Ever since I was old enough to reason, or maybe un-reason, my person has been split right down the middle. Picture an amorphous form waiting to take its shape of the character in this scene or act of the particular time in my life of this play. It is like going onstage when you hear your cue, sort of sink or swim, and you keep looking for direction and there isn’t any. Then a lot of directors appear, the play becomes complicated, and the form becomes an enigma.
In another scene there develops the discovery of the body and other like bodies. At this time it is taken for granted; no awareness of the condition except it is pleasurable and fun. (Boys will be boys.) It will be in another scene when labels appear—like pansy and sissy. “Queer” wasn’t a popular term at this time.

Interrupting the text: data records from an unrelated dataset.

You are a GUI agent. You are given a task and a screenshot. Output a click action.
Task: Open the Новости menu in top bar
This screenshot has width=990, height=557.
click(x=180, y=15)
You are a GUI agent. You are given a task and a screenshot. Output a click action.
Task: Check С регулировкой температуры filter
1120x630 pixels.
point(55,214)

All the while the other side of this split enigma was craftily shaped into an acceptable heterosexual form. The deep seated need to fit in and be like everyone else took over and a fully, if not flawed, developed actor emerged on the stage. If there was any conflict burdening this act, it was sufficiently ignored so as to successfully convince this actor and his companions that he was a he. There never was an option if you had to play this role.
The big scene (known as chewing the scenery in theater talk) came when the subjugated enigma half rises in protest, and we see the two halves shouting at each other. The straight one screams, “I don’t want to be gay!” The gay half waits patiently through this anguished tantrum until his accomplice, Eros, rears his head.

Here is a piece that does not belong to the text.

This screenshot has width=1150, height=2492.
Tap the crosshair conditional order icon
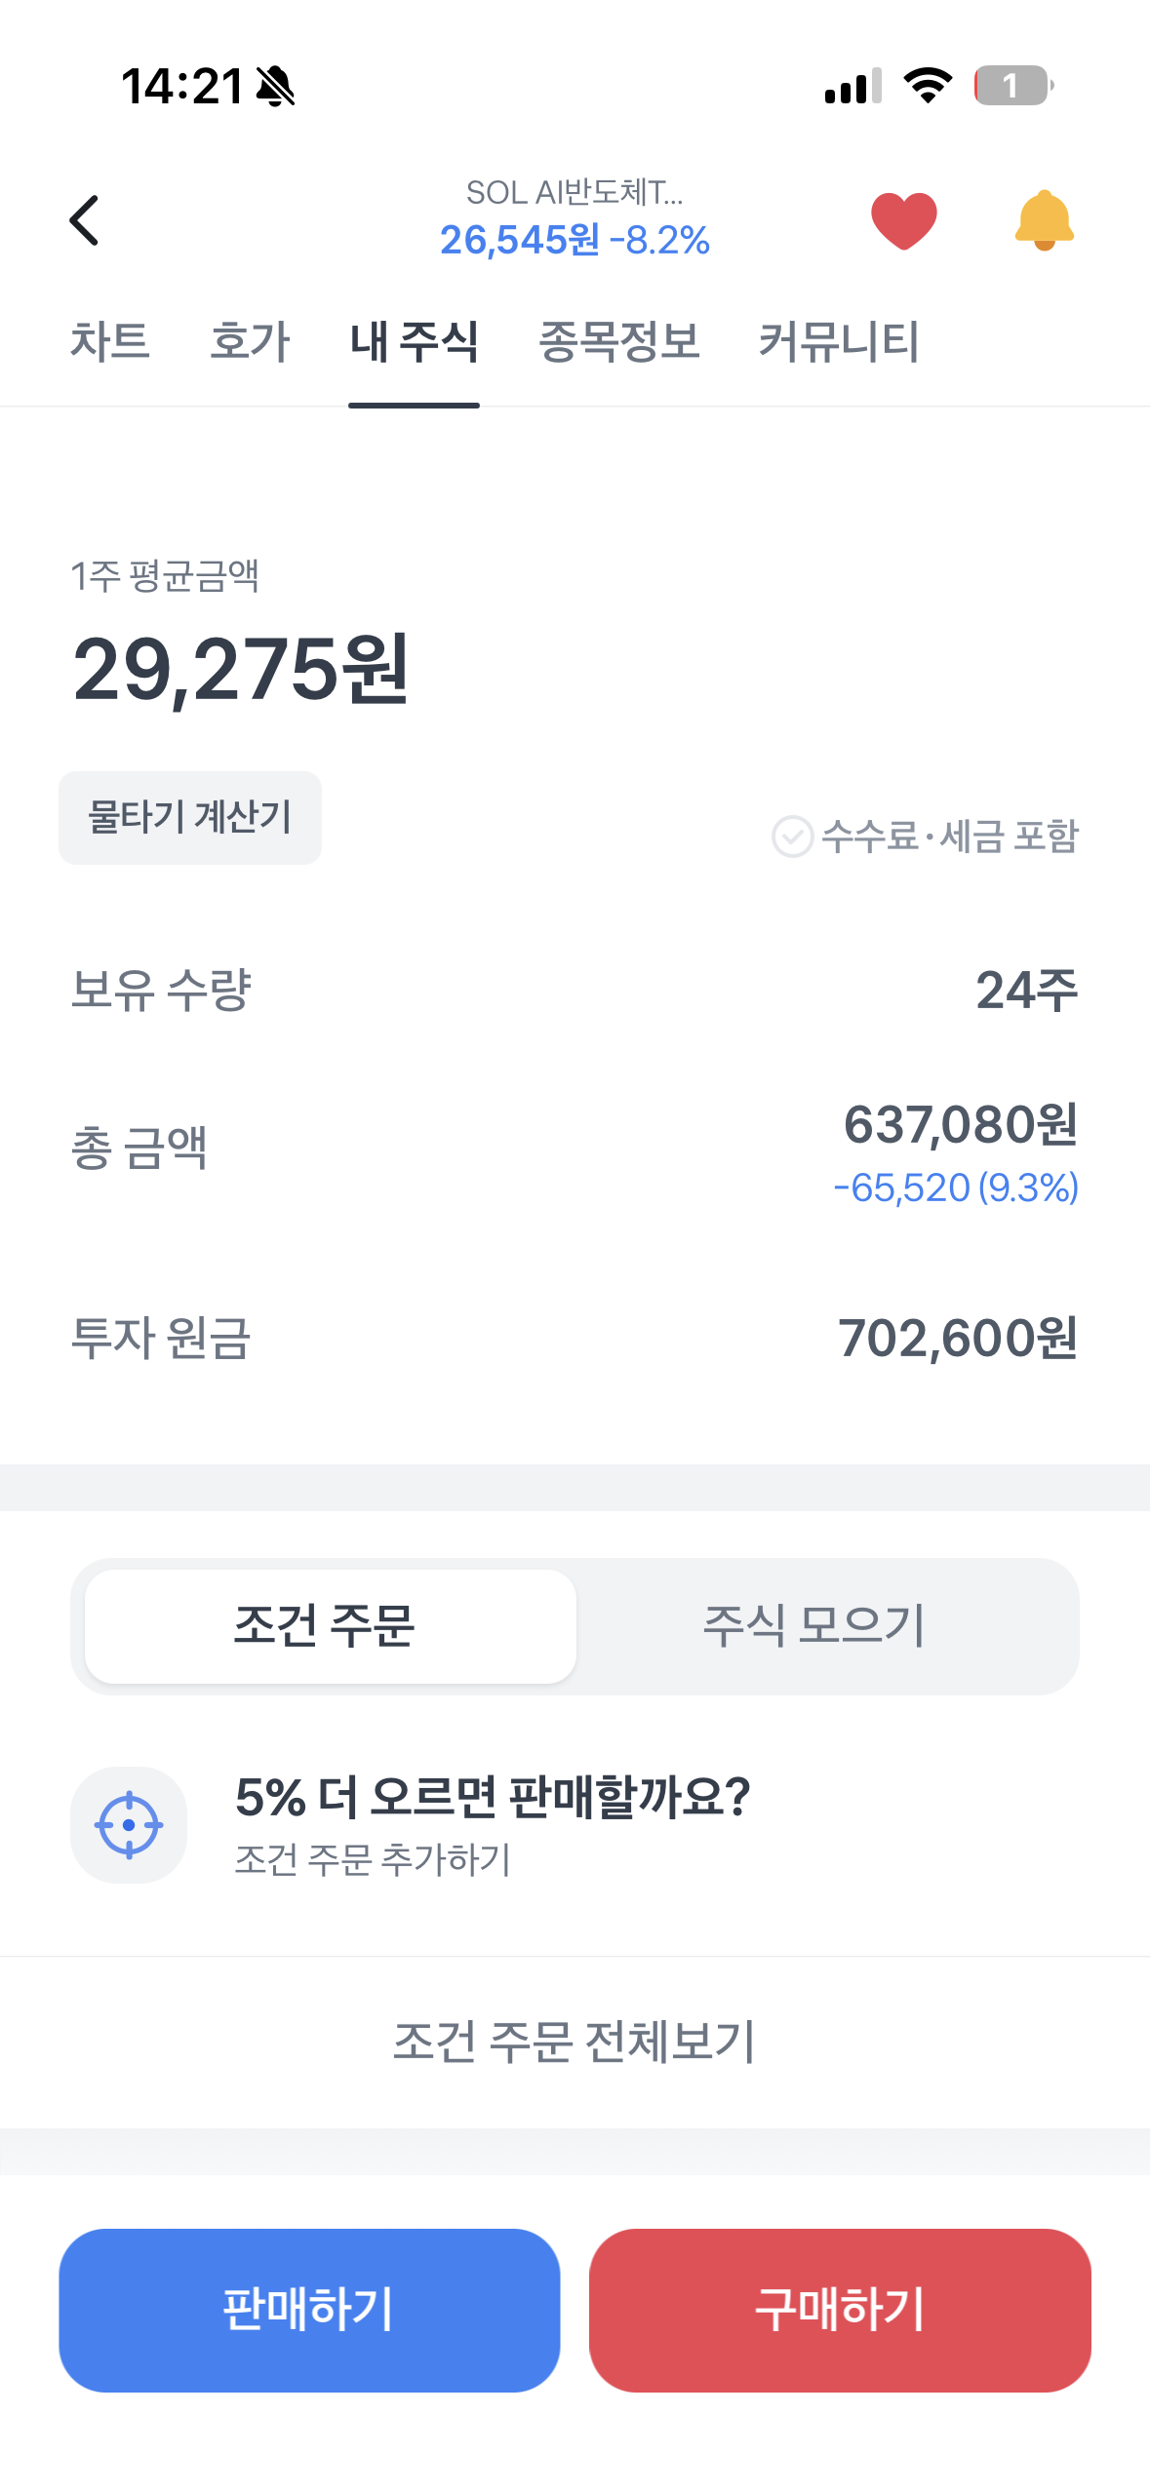129,1824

All the while a play within a play has been unfolding. Everyone goes to college, everyone has a sweetheart—hetero that is. Every sweetheart finally secures an invitation to matrimony. The act and actors are quite convincing. It is all going well according to the traditional storyline, even to the advent of the securing or arrival of an heir and heiress.
Meanwhile Hetero and Homo carry on their secret conspiracy, and the act progresses. The final act or death scene arrives for the actor playing the role of the long-suffering wife.
According to tradition there is a play script for how to get into the sincere role and character of the bereaved.
If you look closely, the enigma halves have started to merge. Still, as a result of living a lifetime of the many roles this show has required, there remains a deep resentment from having had the guilt tacked on to the charade that this bit of theatre produced.
For a curtain call at the end of this drama, a person has emerged onstage to declare, “I am me.” I celebrate my gay place in its entire acceptance knowing that it is my life and not the lives of all those other characters I tried to fit into.
It has been a long, tedious story to relate, the play filled with regrets and joys, but the best result in this script is finally being able to be me. Like it or not!